While he continued to work on cases, Johnson missed several weeks of oral arguments and expected to miss the rest of the winter term. He decided to resign when he realized that while he could continue to work, he wouldn’t be able to give it his all.

“I got on the court to have fun, raise hell and do my job,” the 68-year-old Johnson said. He will leave the court April 30.

I first met Jim Johnson in 1985 when he was an assistant attorney general defending the state law that banned media exit polling within 300 feet of the polls. Such polls were under fire, especially in the West, because they’d been used by TV networks to announce winners before polls had closed.

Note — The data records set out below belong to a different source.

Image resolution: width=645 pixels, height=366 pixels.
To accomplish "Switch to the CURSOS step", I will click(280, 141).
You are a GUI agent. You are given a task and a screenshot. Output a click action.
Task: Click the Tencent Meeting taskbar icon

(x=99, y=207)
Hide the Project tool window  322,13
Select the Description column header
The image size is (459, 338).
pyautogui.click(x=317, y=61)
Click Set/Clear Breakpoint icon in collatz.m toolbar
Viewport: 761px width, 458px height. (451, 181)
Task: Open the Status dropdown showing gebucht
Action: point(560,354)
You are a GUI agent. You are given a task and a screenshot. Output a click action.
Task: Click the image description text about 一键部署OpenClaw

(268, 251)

The state lost, but down time during the trial exposed us hangers-on to Johnson’s great sense of humor and high-energy personality. He talked of being in the same federal courthouse in Tacoma defending the state — unsuccessfully it turned out — in the tribal fishing rights case now known as the Boldt Decision.

The last conservative?

Later, Johnson handled the defense of the state’s blanket primary and then, as a private attorney, drafted the Grange’s top two primary initiative when the blanket was tossed out by the U.S. Supreme Court due to challenges by the state’s political parties.

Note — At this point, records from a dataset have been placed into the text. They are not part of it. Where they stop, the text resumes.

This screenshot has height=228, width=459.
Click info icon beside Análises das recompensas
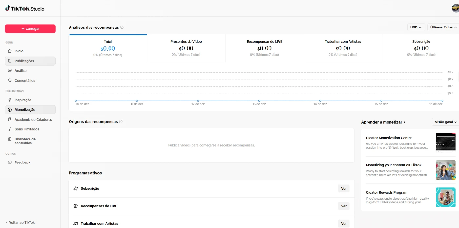(x=122, y=28)
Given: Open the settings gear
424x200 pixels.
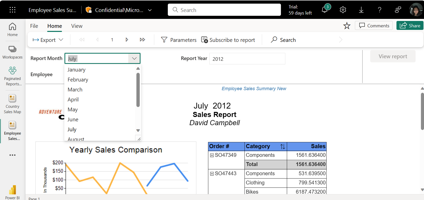Looking at the screenshot, I should (343, 10).
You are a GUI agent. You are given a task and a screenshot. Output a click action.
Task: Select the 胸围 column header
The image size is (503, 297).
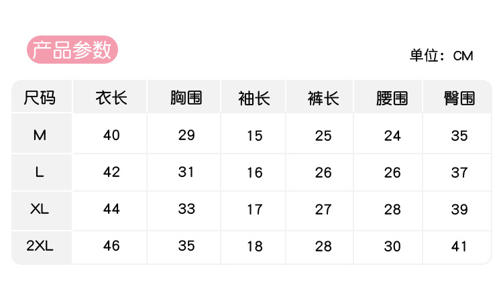186,98
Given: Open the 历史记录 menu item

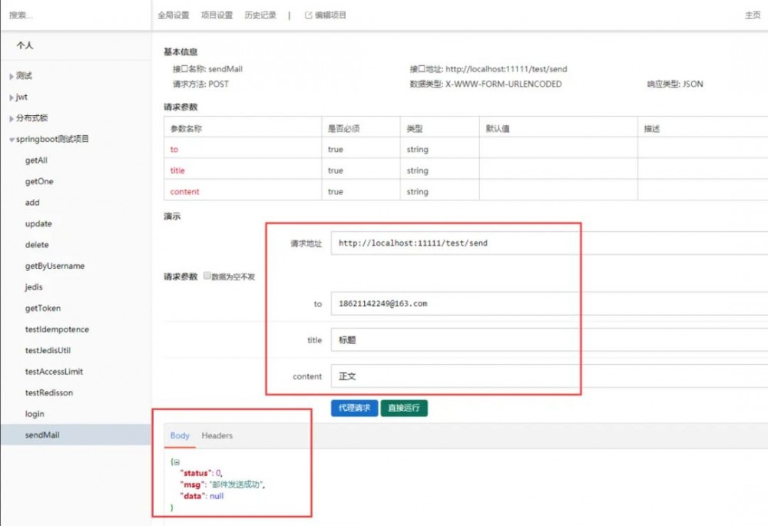Looking at the screenshot, I should point(260,14).
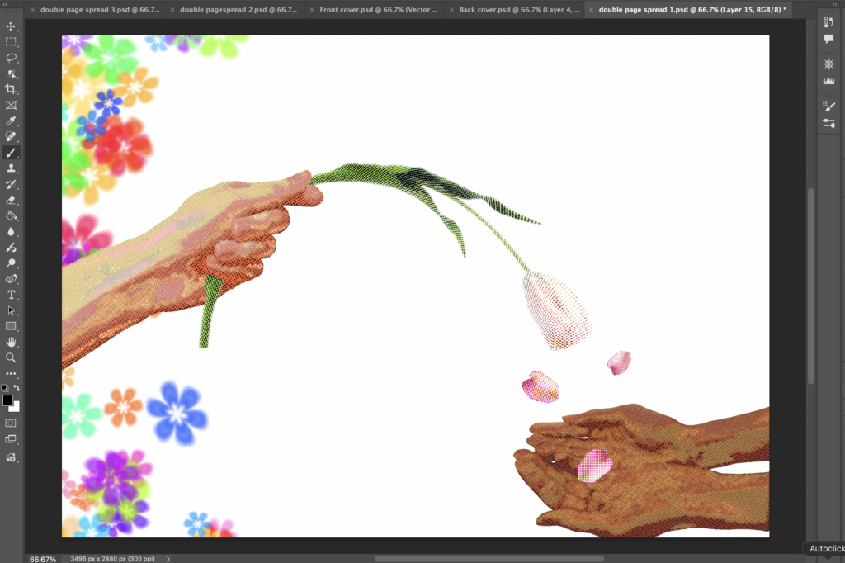Screen dimensions: 845x563
Task: Open the Change Screen Mode options
Action: (12, 439)
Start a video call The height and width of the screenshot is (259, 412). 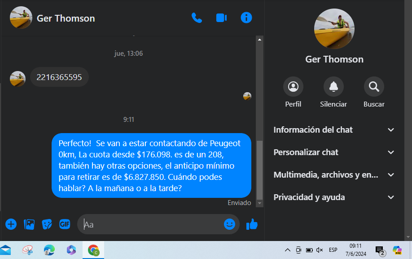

“The parties wanted to force all people into parties, they wanted party registration,” Johnson said. “It would have forced us into a more partisan state, something we’re not.”

Johnson is usually described as the court’s conservative. He certainly qualifies, usually a safe vote against government power, except when police and prosecutors are involved. In an earlier decision when the late Justice Tom Chambers said the court would eventually have to rule on whether an initiative-imposed supermajority for tax hikes was constitutional, Johnson objected.

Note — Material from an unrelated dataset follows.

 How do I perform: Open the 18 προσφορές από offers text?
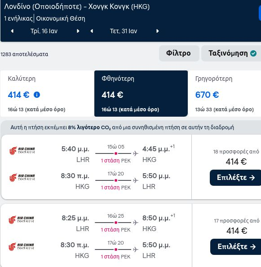click(236, 152)
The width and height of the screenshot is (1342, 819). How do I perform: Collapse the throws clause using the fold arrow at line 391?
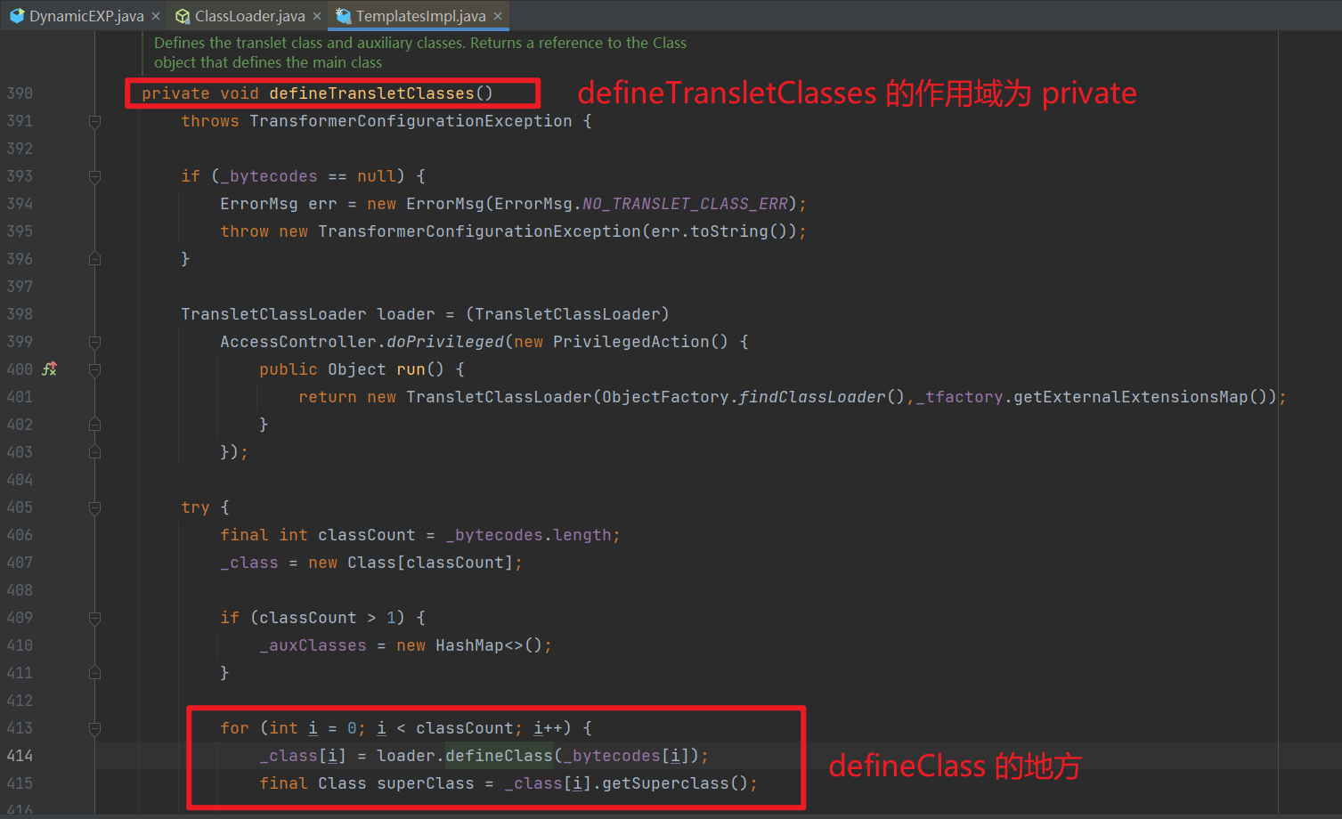(94, 121)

“Washingtonians adopted the (initiative and referendum) because they found elected officials to be corrupted at most and shortsighted at least,” Johnson wrote. “The solution was always more control by the people.”

And while he joined in the unanimous court ruling that the state was in violation of its constitutional mandate to provide ample funding for public education, he was one of two objecting to the remedy. Johnson doesn’t think the court should have retained jurisdiction and forced the Legislature to report its progress.

That Johnson might be the last conservative voice on the court should be troubling, even to liberals. The court needs diversity of opinion just as it needs diversity of gender, race and geography. Also being lost is the court’s champion for open government and public disclosure, who scolded his colleagues recently for a ruling that gave Washington’s governors more-sweeping executive privilege from disclosure than the federal government or most states.

Perhaps anticipating that any delineation of his legal career might read like a eulogy, Johnson said he expects to be fit enough after a three-month treatment regimen to ride his bike again. The marathons he used to run might be out of reach, however.

And he said he will keep active in legal work and continue traveling. “I have a commitment to be in Ukraine in mid-June,” he said. “I intend to keep it.”